O que deseja mesmo esse governo com esta reforma previdenciária? Aprovar capitalização para aposentadoria gerenciada pelos banqueiros e desconstitucionalização da legislação previdenciária para uso em futuras manobras escusas dos aliados: governos e mercado financeiro. Única realidade!
Pior do que essa reforma previdenciária é a Nação não entender o porquê do que governo Bolsonaro criar sucessivas crises internas. E a pior das piores é sua subserviência ao ideologismo de Olavo Carvalho, brasileiro que mora nos Estados Unidos e até então ilustre desconhecido astrólogo para a maioria absoluta dos brasileiros. Para Bolsonaro, esse escritor é um “senhor não acima de Deus, mas acima de todos”, inclusive dos respeitados oficiais das Forças Armadas que formam a coluna retaguarda do respaldo da opinião pública ao seu governo e ao nacionalismo de sustentação da Democracia Brasileira.

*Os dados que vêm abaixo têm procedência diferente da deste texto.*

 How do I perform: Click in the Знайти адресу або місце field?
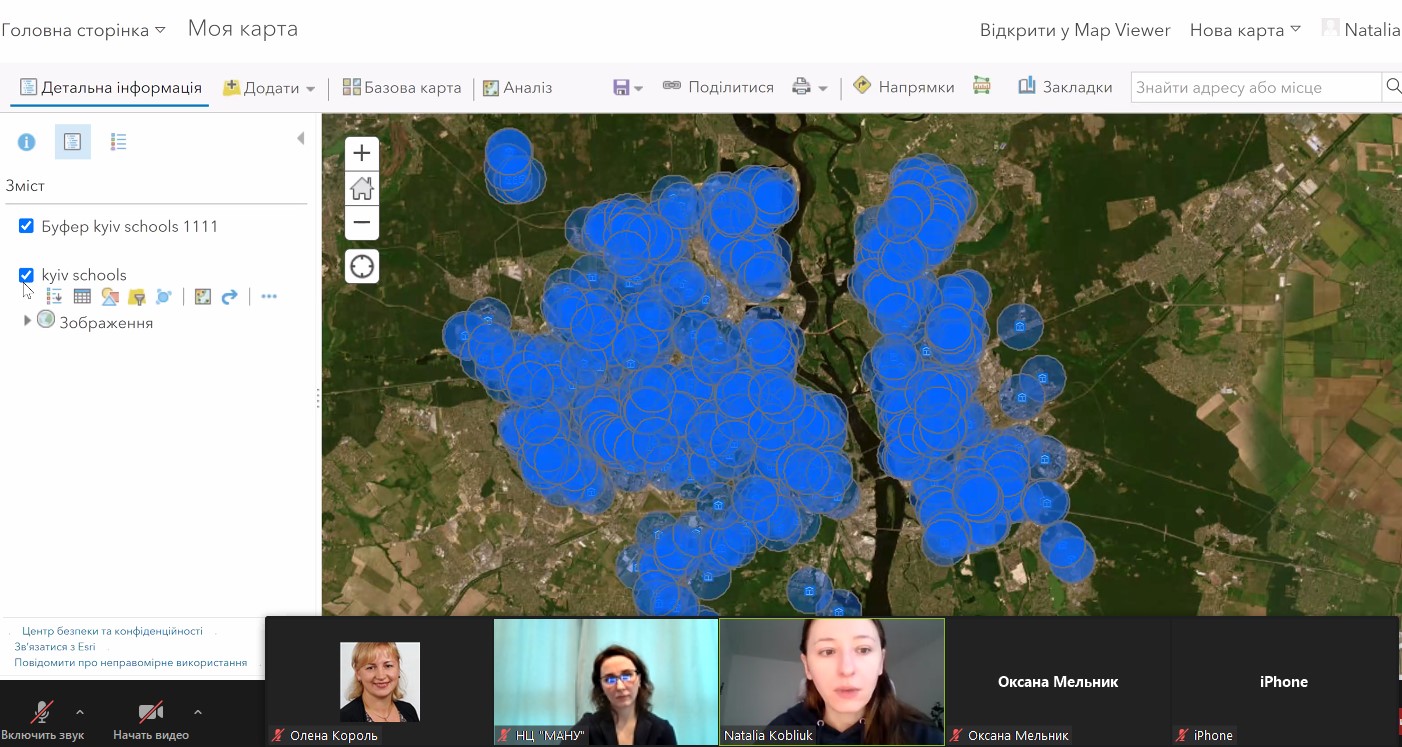coord(1255,88)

As despropositadas ofensas desse “ilustre amigo” da família Bolsonaro ao general Eduardo Villas Boas, ex-comandante do Exército e um dos “amigos para sempre”, de Bolsonaro, como afirmou o próprio no ato de posse, pode ser página virada, esquecida ou até perdoada, mas sem dúvida nunca conciliada pelos militares. Aonde vamos chegar para entender o que deseja o presidente Jair Bolsonaro?